Jones is coy about any ambitions post-election if NZ First is in coalition government. “If you want to deploy a person with my experience and skills it should be in the economic sphere.”

He’s intent on following Peters’ direction and doing the door-knocking. When this interview took place he was sheltering from rain, catching up on phone calls, but pledged to take his “large puku” back into the streets as soon as it cleared. “I didn’t do any door knocking for three years when I was a ambassador; people tended to door-knock me. Winston said: “Get off your arse, get humble and go and ask for their votes.”

“I don’t need to treat every remark that’s thrown in my direction as an opportunity for a duel.”

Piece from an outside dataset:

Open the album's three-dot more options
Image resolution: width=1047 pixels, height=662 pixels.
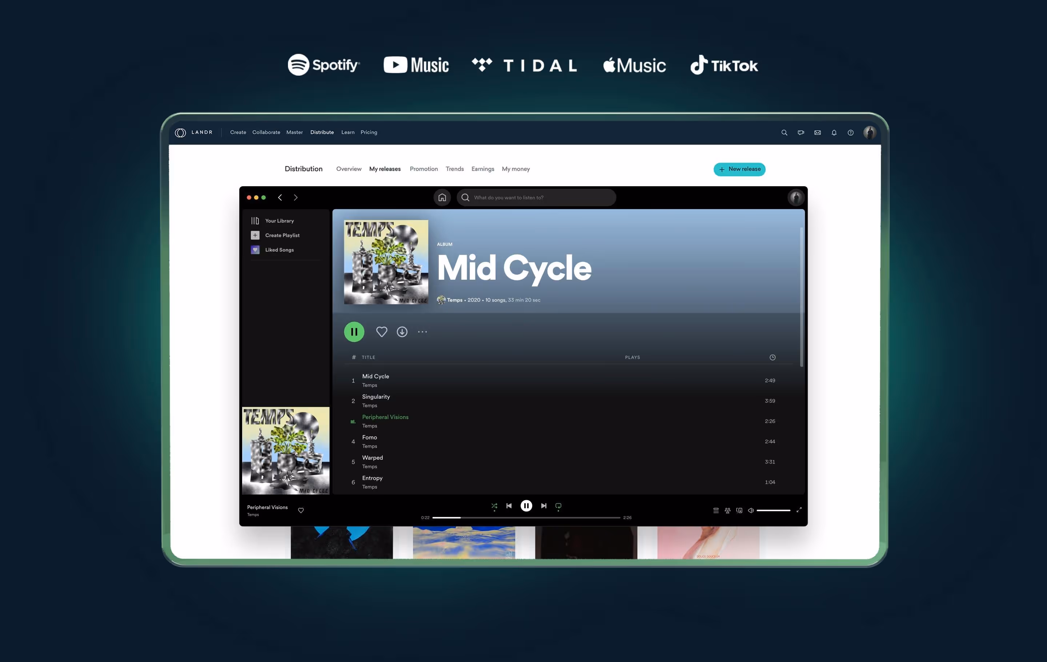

Jones is verbally grasping at any sign of hope, noting Reti’s billboards seem to emphasise appeals for the party vote for National; the implication being that Reti and National aren’t confident of retaining the seat.

“I’m running this campaign with the blessing of Winston Peters and my very large rosette which is extolling the virtues of the party as a regional bulwark,” but he adds “Also on personality, brand and the obvious range of experiences that I have.”

Legendary around Parliament as someone who was highly effective when motivated but who was prone to drift if bored, he claims to be a far more relaxed customer these days.  “I’m a bit more laxed out. I don’t need to treat every remark that’s thrown in my direction as an opportunity for a duel.”

He says he didn’t need to go back to Parliament. He wants to do it for Whangarei. “I deliberately chose to do this. It is not as if I didn’t have some extremely lucrative offers offshore.

“I am in this race most certainly to win.”

His fiancee, Dot Pumipi is one of three campaign chiefs for Jones. “Helen used to say ‘If you could only harness Shane and make him listen on a regular basis…’.

“Between Dot and Winston Peters and the others, they seem to have been able to make me listen.”